[[ Provided data open ]]
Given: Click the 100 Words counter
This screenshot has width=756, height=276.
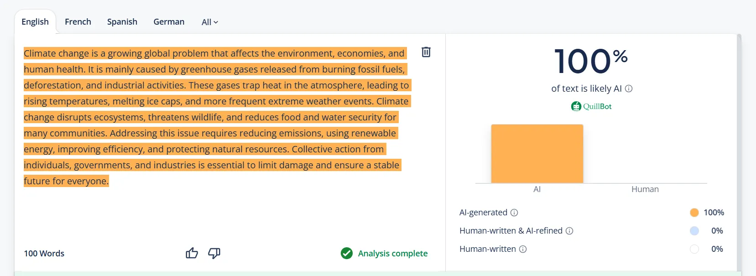Looking at the screenshot, I should 44,253.
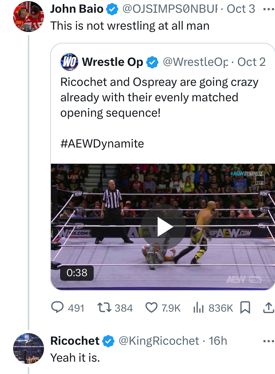Bookmark John Baio's tweet

[245, 307]
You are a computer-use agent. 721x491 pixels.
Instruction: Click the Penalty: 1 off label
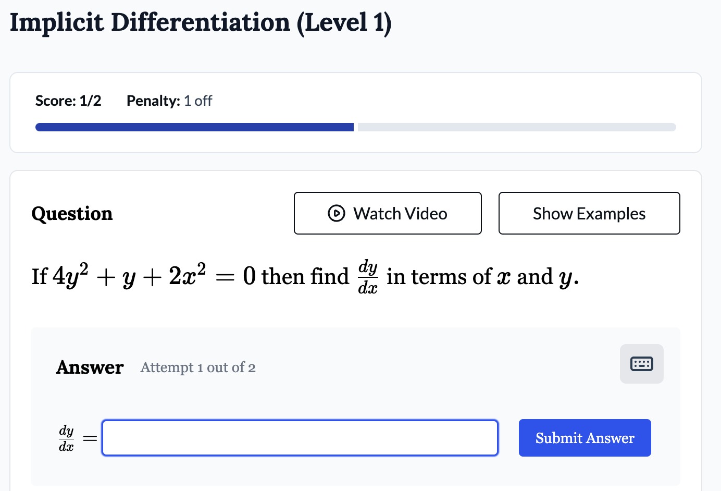tap(169, 101)
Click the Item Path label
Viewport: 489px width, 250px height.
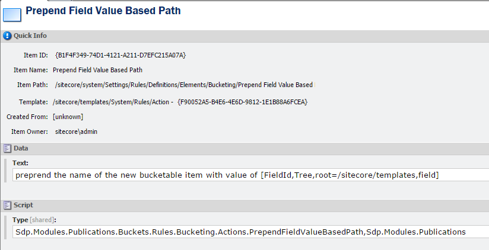coord(32,85)
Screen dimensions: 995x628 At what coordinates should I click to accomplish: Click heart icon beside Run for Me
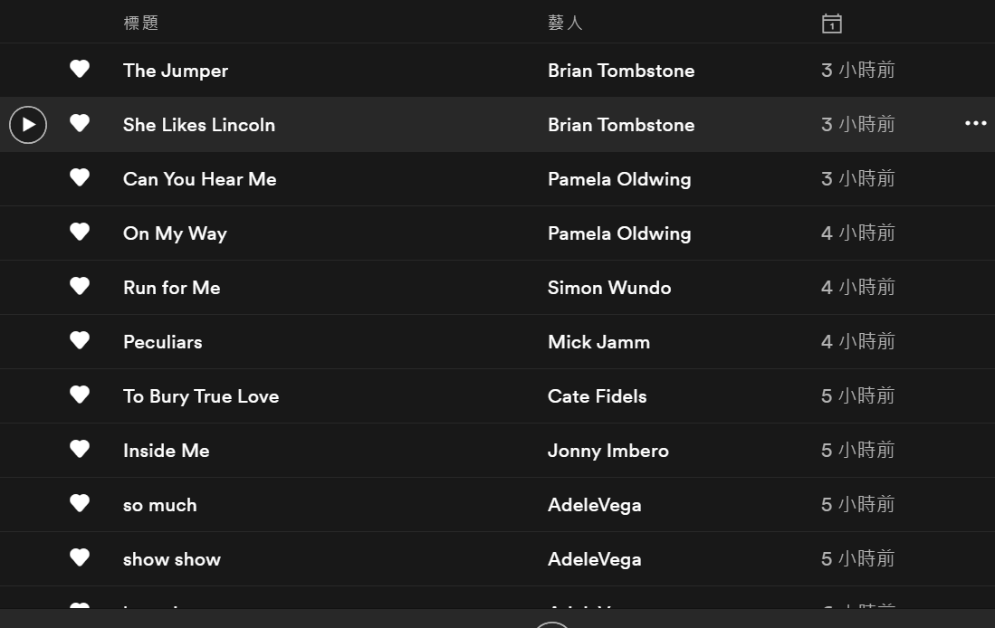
[[ Provided data closed ]]
▸ How to complete this task:
Output the data exactly, pictures omitted.

▸ Exercise answer:
Given: Click the 100 Words counter
This screenshot has width=756, height=276.
Looking at the screenshot, I should 44,253.
Bookmark John Baio's tweet

[245, 307]
You are a computer-use agent. 721x491 pixels.
Instruction: Click the Penalty: 1 off label
tap(169, 101)
Click the Item Path label
Viewport: 489px width, 250px height.
coord(32,85)
Screen dimensions: 995x628 At what coordinates should I click to accomplish: Click heart icon beside Run for Me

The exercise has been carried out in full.